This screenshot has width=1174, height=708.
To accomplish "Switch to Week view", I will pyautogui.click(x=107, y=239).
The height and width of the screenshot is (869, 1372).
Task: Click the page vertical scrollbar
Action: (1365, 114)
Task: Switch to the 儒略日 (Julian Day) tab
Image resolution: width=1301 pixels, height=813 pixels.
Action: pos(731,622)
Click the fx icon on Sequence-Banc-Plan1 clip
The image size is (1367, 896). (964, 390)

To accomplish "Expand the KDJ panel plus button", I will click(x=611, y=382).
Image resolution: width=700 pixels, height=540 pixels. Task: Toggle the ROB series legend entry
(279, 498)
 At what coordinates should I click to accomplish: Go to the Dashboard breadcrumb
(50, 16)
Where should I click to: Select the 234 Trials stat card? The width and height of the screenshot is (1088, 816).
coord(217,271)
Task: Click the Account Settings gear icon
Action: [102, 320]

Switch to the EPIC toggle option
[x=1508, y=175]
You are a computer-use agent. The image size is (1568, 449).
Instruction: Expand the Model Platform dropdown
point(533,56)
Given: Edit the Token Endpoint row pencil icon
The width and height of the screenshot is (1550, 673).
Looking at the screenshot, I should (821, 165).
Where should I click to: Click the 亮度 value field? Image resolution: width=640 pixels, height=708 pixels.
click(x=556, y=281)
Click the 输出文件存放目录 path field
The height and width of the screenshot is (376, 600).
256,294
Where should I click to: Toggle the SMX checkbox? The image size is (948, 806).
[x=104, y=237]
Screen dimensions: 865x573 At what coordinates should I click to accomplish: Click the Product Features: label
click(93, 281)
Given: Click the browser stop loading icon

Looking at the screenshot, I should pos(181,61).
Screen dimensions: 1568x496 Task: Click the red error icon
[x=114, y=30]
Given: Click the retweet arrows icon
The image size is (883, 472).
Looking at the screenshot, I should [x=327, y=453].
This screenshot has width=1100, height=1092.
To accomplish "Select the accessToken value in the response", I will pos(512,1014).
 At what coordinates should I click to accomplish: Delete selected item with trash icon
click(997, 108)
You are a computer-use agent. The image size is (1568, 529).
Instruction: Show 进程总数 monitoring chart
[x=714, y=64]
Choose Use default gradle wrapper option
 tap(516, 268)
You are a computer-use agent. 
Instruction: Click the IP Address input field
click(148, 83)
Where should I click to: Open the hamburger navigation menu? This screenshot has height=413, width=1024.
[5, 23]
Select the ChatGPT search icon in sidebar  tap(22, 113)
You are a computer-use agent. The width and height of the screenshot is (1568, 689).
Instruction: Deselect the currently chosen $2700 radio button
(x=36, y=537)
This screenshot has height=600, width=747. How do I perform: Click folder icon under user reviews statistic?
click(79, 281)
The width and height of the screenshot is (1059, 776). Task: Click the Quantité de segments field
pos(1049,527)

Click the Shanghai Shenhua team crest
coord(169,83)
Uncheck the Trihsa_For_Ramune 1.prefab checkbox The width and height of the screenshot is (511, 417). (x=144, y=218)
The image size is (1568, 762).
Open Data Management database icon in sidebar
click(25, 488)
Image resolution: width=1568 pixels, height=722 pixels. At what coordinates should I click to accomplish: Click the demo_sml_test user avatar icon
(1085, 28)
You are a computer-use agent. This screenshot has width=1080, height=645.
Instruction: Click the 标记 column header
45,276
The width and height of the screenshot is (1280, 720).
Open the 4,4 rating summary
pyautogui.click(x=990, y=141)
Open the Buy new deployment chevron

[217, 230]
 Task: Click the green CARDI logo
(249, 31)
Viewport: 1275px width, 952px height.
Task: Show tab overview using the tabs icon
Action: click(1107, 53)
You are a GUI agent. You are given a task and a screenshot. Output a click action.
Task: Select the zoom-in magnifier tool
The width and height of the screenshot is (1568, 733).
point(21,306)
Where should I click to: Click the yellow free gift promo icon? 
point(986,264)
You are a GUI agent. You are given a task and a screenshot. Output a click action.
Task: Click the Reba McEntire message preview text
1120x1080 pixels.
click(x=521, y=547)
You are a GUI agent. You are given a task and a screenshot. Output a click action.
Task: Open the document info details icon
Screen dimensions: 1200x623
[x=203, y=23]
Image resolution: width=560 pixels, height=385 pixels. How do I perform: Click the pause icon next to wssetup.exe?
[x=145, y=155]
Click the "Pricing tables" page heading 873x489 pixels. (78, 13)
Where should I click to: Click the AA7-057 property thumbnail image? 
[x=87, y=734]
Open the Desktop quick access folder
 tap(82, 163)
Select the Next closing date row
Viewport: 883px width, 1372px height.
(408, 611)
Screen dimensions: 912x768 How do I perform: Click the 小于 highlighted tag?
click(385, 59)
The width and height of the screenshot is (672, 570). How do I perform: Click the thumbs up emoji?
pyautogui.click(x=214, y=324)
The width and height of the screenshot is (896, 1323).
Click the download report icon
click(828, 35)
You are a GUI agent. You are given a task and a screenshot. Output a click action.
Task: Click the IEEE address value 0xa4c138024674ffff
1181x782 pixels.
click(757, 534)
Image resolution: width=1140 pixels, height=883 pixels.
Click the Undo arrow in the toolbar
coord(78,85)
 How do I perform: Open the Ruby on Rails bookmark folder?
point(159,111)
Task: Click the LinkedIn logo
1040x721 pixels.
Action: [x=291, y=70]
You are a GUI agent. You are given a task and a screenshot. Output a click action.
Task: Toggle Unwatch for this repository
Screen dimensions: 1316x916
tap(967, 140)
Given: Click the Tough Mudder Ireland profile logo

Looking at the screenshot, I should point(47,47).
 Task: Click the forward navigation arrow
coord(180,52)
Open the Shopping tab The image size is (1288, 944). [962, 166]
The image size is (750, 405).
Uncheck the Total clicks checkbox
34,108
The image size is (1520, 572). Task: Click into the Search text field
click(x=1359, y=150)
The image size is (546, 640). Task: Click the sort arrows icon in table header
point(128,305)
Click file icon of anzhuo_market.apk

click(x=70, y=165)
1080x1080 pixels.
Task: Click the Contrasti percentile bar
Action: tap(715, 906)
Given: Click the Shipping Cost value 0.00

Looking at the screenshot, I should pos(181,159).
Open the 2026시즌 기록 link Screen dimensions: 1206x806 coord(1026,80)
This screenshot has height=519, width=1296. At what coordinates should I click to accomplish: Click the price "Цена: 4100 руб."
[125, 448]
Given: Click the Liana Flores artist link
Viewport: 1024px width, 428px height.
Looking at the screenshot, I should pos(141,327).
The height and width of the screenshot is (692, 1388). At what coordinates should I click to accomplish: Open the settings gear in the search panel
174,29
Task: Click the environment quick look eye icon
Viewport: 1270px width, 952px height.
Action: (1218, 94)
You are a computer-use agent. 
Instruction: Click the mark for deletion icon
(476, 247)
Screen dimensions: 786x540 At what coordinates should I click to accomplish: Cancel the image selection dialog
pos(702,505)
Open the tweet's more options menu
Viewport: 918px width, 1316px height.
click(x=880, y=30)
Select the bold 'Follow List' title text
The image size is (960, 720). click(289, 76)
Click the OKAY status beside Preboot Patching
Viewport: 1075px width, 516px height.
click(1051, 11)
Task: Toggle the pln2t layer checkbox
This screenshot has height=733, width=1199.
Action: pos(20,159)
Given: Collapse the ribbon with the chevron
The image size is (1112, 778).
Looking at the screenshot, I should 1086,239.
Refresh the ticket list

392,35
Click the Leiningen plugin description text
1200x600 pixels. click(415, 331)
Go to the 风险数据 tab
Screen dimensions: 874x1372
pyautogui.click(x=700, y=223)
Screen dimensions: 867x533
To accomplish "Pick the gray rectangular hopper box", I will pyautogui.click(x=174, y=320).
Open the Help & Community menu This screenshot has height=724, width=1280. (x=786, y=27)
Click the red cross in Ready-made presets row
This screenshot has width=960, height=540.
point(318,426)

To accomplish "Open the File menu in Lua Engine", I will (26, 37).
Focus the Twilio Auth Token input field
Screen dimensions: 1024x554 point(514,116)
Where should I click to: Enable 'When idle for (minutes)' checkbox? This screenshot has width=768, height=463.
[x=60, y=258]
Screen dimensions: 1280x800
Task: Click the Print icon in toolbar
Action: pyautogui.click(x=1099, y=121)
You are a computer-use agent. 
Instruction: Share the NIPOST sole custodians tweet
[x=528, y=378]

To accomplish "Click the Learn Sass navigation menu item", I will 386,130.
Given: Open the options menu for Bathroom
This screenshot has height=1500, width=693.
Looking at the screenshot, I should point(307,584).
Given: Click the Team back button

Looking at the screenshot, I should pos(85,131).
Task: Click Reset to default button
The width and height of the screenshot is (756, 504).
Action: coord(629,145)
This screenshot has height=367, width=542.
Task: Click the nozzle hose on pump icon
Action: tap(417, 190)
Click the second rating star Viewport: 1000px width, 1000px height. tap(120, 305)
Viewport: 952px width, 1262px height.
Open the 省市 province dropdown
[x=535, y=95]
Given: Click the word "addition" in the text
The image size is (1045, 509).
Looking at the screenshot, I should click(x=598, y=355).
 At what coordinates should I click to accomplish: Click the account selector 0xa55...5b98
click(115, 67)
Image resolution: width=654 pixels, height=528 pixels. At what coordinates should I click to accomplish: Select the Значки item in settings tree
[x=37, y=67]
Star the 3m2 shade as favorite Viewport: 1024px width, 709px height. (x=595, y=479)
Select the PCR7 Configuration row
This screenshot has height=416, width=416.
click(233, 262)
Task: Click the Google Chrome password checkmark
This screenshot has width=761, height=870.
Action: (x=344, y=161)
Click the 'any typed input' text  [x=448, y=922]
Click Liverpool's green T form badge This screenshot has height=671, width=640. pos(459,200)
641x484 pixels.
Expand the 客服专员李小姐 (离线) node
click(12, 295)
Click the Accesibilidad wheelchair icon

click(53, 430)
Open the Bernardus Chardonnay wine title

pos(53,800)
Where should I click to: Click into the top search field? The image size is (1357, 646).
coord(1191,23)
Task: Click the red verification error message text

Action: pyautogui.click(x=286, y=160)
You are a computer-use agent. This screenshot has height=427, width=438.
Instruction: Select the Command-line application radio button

● ● ● ● ● ● ●

Problem description: State how many lines of the records contain the word "options". Give that number alone.

Output for this exercise: 2